Devotional Time in the Past
For many years I have had a devotional time. When I was working it was quite different from today. I would like to share with you what my times were like during the years I was teaching. Even those years I had some variety, but I was consistent and regarded the time I spent as critical to my teaching success and also to my role as a parent. When I went through my divorce it was a necessary part of my day. I couldn’t have made it very well without it.

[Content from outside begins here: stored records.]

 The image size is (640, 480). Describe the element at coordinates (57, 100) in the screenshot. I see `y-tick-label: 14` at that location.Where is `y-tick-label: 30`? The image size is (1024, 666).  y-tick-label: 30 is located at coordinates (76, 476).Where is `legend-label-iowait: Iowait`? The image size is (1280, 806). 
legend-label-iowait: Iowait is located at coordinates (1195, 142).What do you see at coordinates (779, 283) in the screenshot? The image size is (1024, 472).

I got up before the children and spent 30 minutes with the Lord. I usually read a Psalm and prayed. I prayed for the day, for myself, the children, and the troubles and pressures I was facing. Then I would make their breakfast and wake the kids up while I also got dressed and ready for the day. Sometimes I didn’t get my devotional in and those days did not go as well. The mornings were very busy for me. Although before my husband left the family, the days went better because he could help get the children to school.

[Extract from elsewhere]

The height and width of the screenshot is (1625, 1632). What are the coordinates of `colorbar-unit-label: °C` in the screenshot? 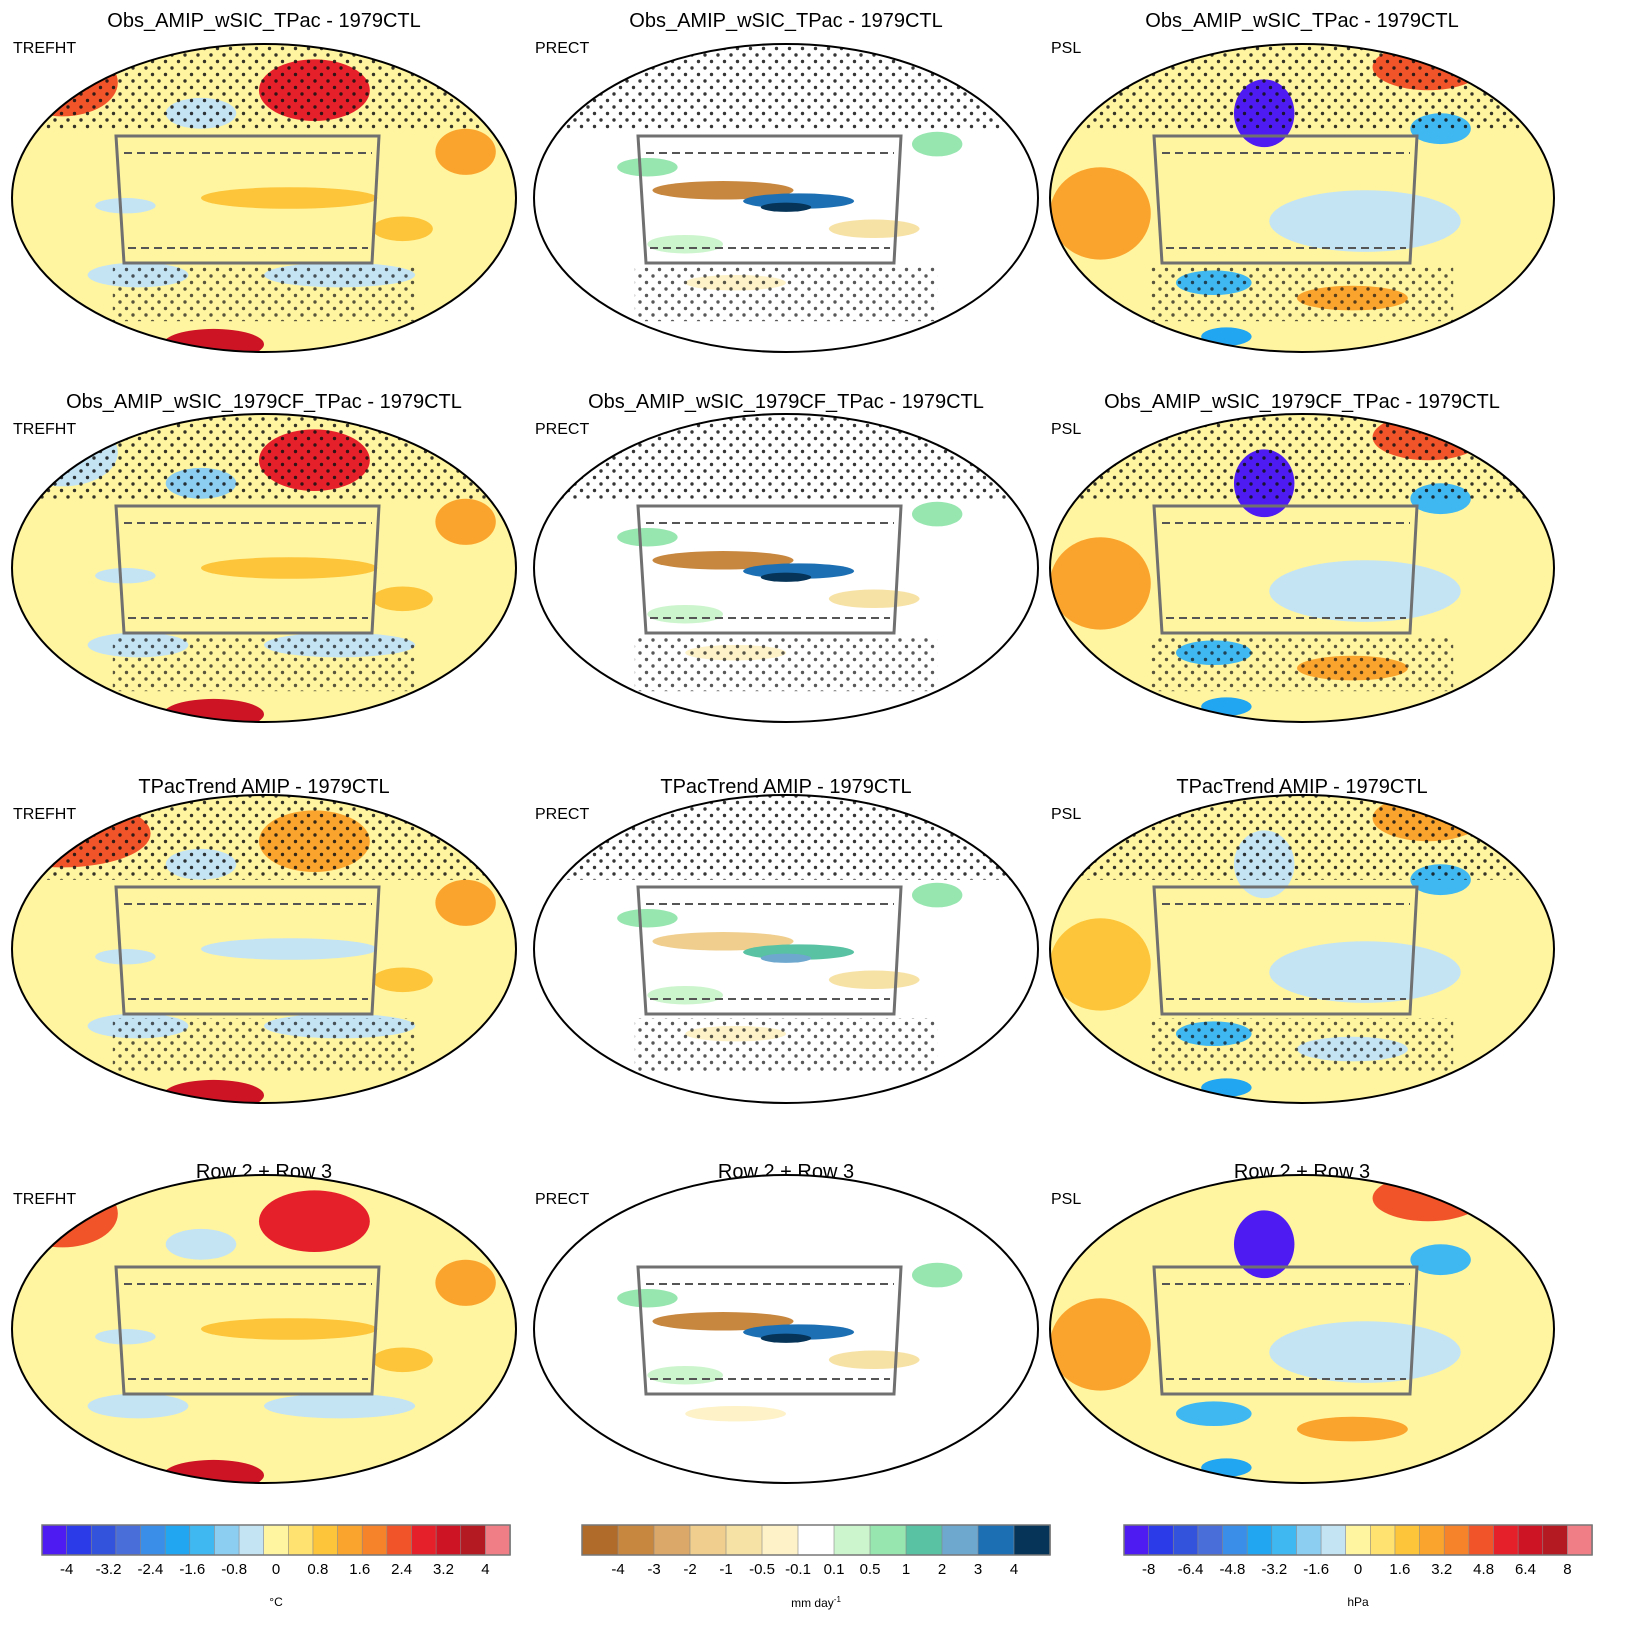 It's located at (276, 1602).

I would have my meaningful devotions after I got home. I would read My Utmost for His Highest by Oswald Chambers and then read a chapter or more from the bible. Then I would spend some time in prayer. My devotions became more meaningful as I grew more in my faith and also grew deeper as a Christian. The years of my divorce and also when my ex sought my daughter in court were the years when my time with the Lord was especially dear and meaningful. I really don’t believe I could have made it without Him. I was a mess and yet I had to keep moving forward for the kids. It was pretty rough and tough. At work I kept it to myself because I knew my emotions would fall apart should I mention it.
So, basically, my devotions were not that much different than yours. I read a devotional, I read the bible and I prayed. In my walk with God there were some changes. The older I got, the more changes I experienced. The more difficult my life became, the closer I grew to God. It was a natural thing. I grew as God took me along with Him. During the difficult days when the divorce came, I leaned heavy on my times with God. He gets the credit for bringing me along. I couldn’t have done it without him.

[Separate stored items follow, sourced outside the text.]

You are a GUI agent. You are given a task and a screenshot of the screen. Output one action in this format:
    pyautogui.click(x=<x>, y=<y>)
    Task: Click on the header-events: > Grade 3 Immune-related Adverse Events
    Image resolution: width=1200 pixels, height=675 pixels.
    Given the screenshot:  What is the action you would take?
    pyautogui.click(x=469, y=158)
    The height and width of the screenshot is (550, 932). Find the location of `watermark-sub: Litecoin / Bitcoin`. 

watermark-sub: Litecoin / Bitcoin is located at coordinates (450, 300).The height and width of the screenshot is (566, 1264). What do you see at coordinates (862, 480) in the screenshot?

Devotional Time in the Present
A couple of weeks ago I mentioned that my devotionals are different now and that I had not been able to have good devotionals for a few months. Thankfully, that has changed now!!! But my devotions are different. God is taking me in a different direction now. I don’t quite understand why, but I am fine with how they are going. Let me try to explain…I am reading many books consistently, and reading five chapters and one Psalm in the bible. I am absorbing, which means, I am thinking more quietly over what God shows me.
I have the time, in fact, much time to ponder what I am reading. It is like an adventure in reading, thinking, contemplating and gaining what God has for me. I’m going slow but since I am going quickly through the New Testament, I see the story as it occurs…more and more lively than it used to be. The reading in the bible is becoming more accessible as I take on the different books. I’m reading and pondering, considering and thinking while the stories come alive in glorious ways.
Besides the bible portions I am also reading seven books, a chapter per day, to quicken my mind. Why am I reading so many books at the same time? It challenges me. It causes me to pause and consider what each author is saying. It makes me uncomfortable at times. It helps me. Except for one book, the other ones are familiar but very good, regardless. I want God to teach me, and that is what He is doing.
My Devotional Time Speaks Now
I want to learn from God more than anything else. God teaches us when we are willing to learn. Sometimes He waits for us to be ready. I miss my former book dinner ladies (we met for 20 years!) for we took the time to read and discuss the books we read. I miss the come and go of discussion. God is teaching me in a new and casual way. We have to be willing and able to do what He wants us to do.
And maybe God wants us to go in a different direction>>> come along now >>> try this ??? and we try something new to us that is rich in a spectacular way. Yes, what I am doing now takes a bit of time, but I have lots of time now.